◆ **EXERCÍCIO PROPOSTO**
Por favor, continue o relato sobre a virada do time italiano a partir da sua última frase.

◆ **BLOCO DE TEXTO**
┌──
Na outra ponta do gramado, quem garantiu a festa foi Altafini. Durante um contra-ataque, o atacante carregou a bola livremente do meio-campo até a área, enganou Costa Pereira e anotou o seu 14º gol na competição, ampliando a sua vantagem na artilharia e decretando a virada do time italiano aos 69 minutos. A expectativa de levantar a taça crescia a cada minuto e a torcida vibrava a cada lance, cada defesa de Ghezzi e cada chegada do potente ataque milanista. No fim, não deu outra: a vitória rossonera foi consumada.
└──
◆ **REGISTROS ARMAZENADOS**
┌──
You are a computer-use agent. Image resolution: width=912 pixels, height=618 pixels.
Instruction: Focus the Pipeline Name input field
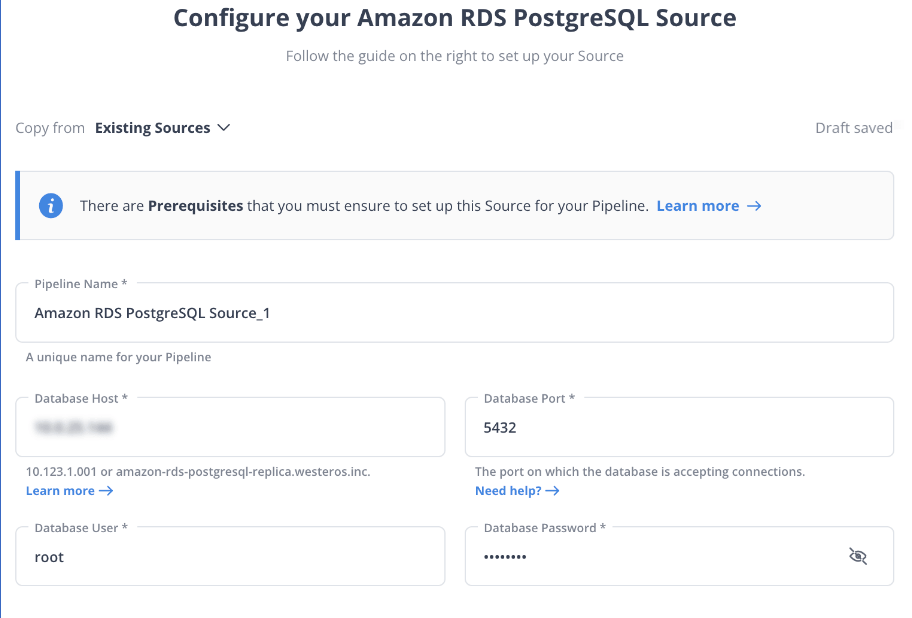(454, 313)
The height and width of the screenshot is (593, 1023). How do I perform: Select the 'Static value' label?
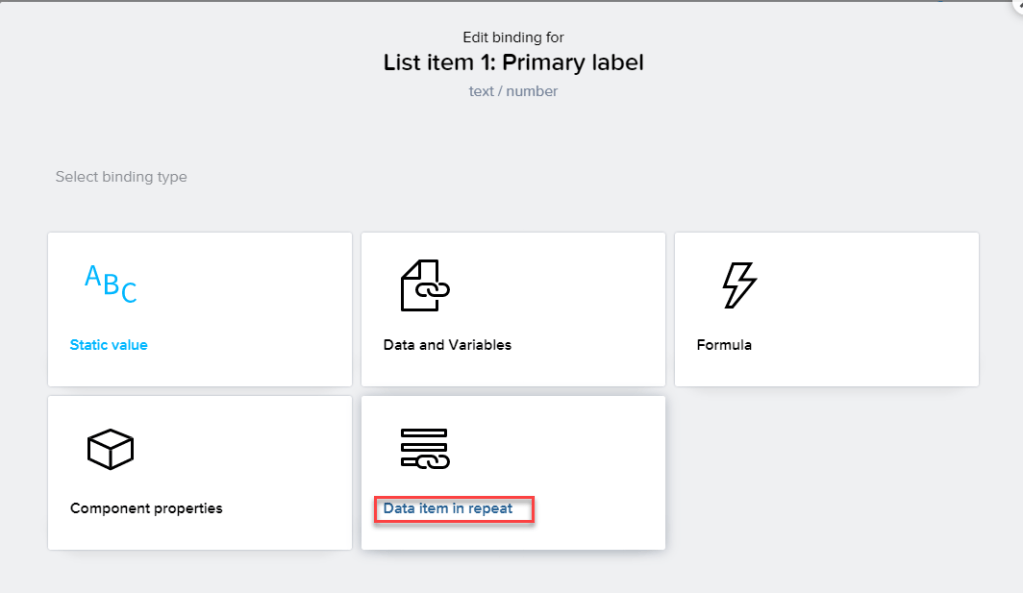pyautogui.click(x=108, y=345)
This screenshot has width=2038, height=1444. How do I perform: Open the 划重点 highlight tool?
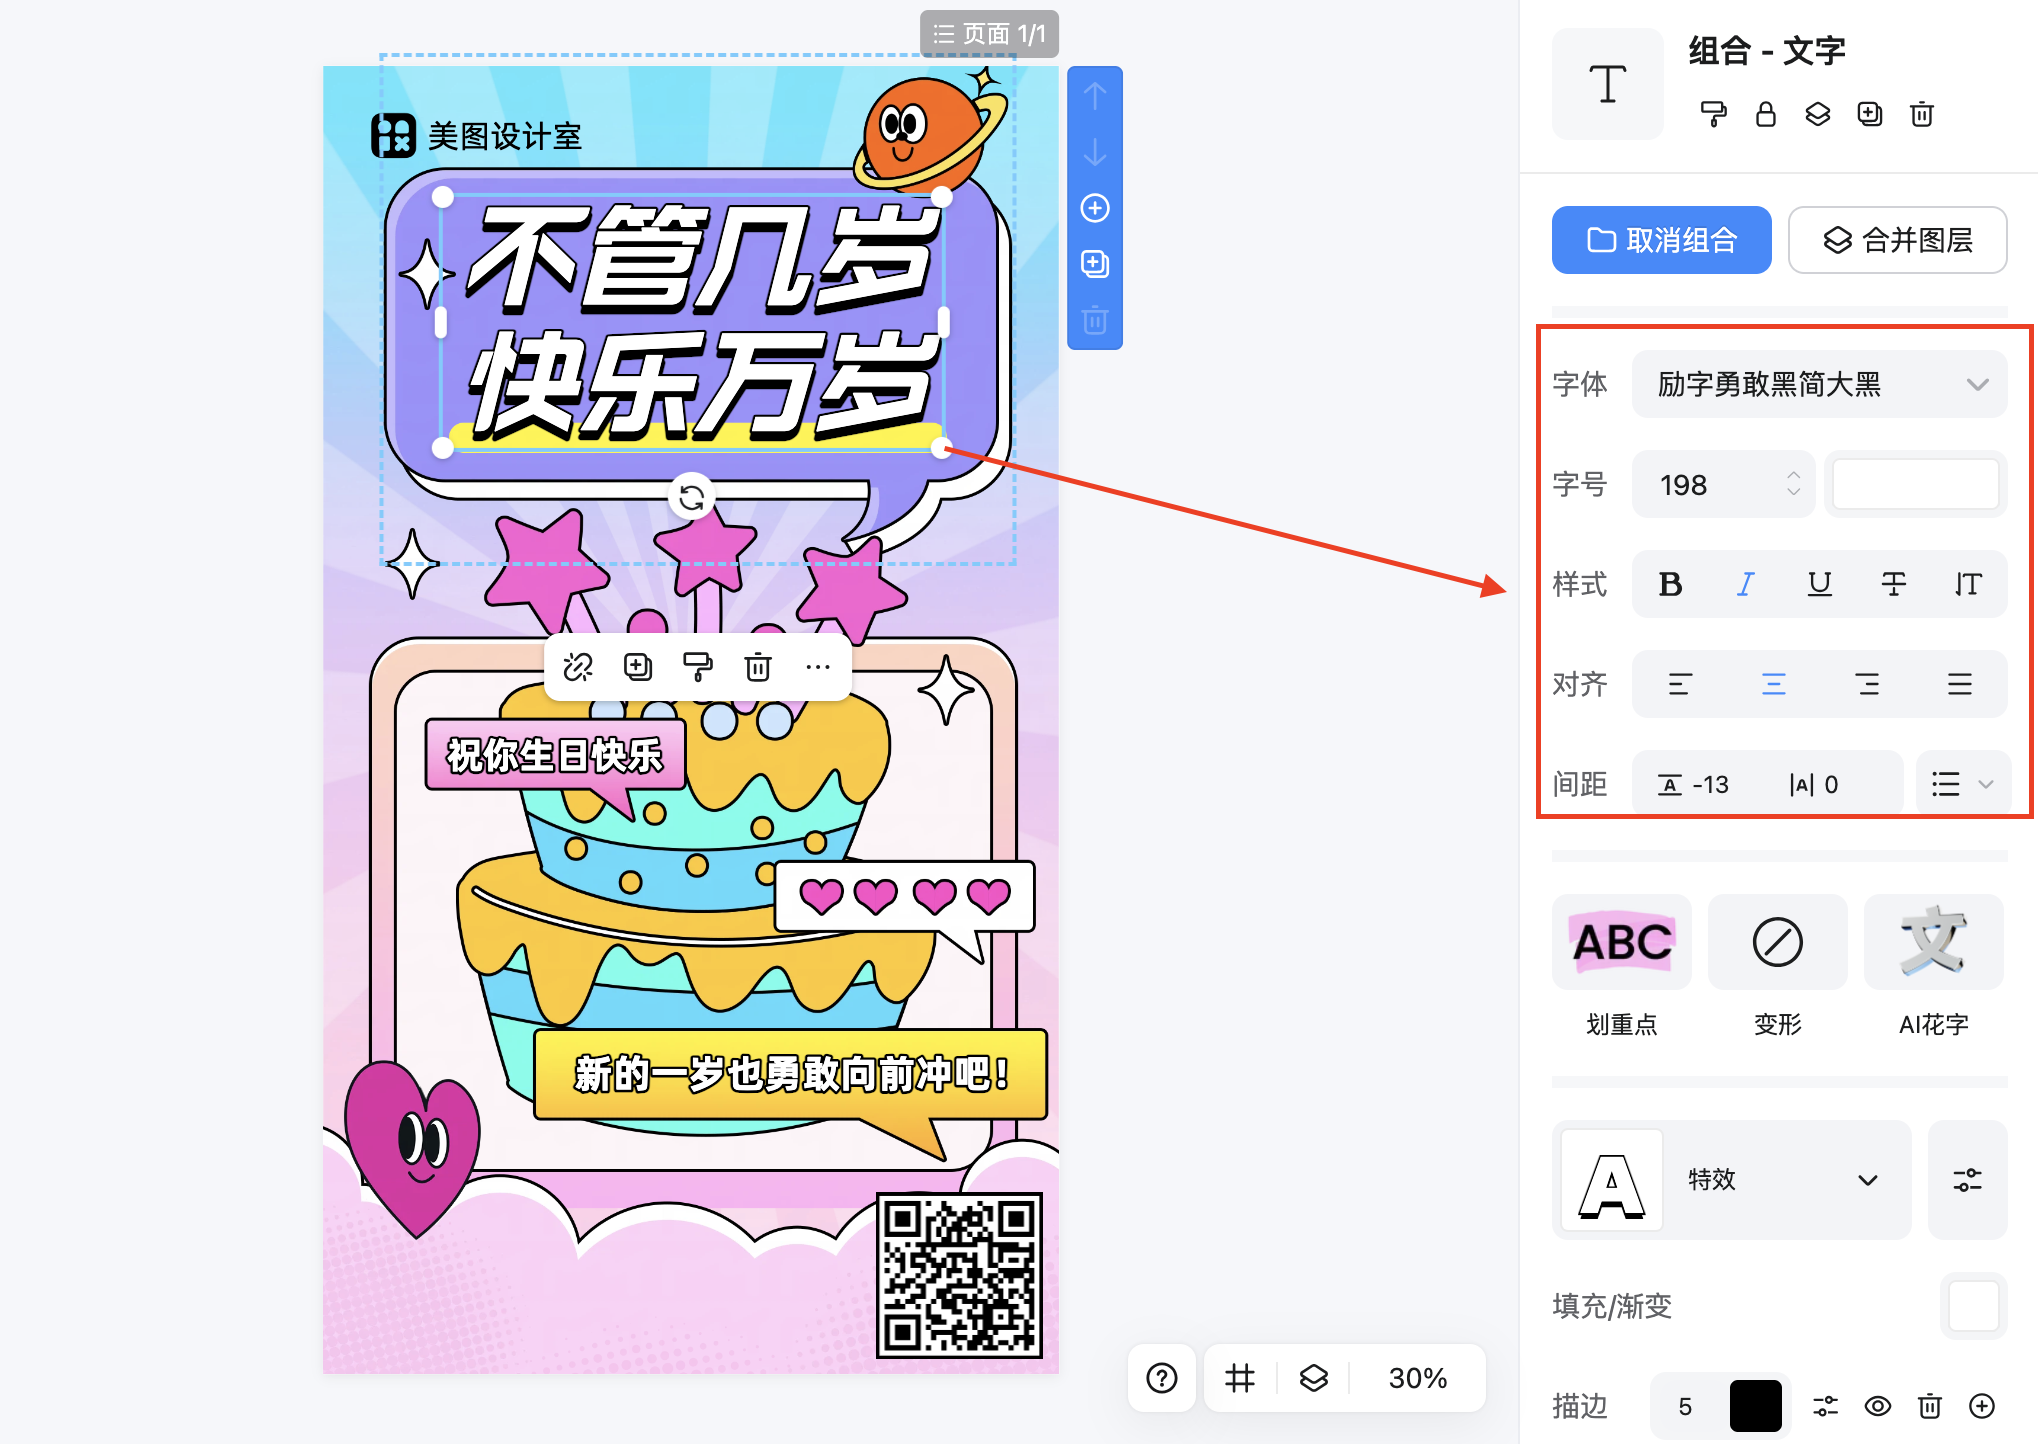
└──
◆ **RESULTADO DA TAREFA**
A torcida invadiu o campo enquanto um clube italiano abraçava a Europa pela primeira vez na história do futebol. Um capitão chamado Maldini, que daria origem a uma dinastia incontestável de idolatria no Milan, foi o responsável por levantar a orelhuda pela primeira vez. Cesare, ao lado de Mario Trebbi, Luigi Radice e Trapattoni, era um dos remanescentes do grupo que fora derrotado pelo Real Madrid, em 1958. Cinco anos depois, eles podiam liberar o grito de campeão que estava preso em suas gargantas.
Milan 2-1 Benfica
Milan: Ghezzi; David, Maldini, Trebbi; Benítez, Trapattoni; Pivatelli, Sani, Rivera, Mora; Altafini. Técnico: Nereo Rocco.
Benfica: Costa Pereira; Cavém, Humberto, Raúl, Cruz; Coluna, Santana; Augusto, Eusébio, Simões; Torres. Técnico: Fernando Riera.
Gols: Altafini (58’, 69’); Eusébio (19’)
Árbitro: Arthur Holland (Inglaterra)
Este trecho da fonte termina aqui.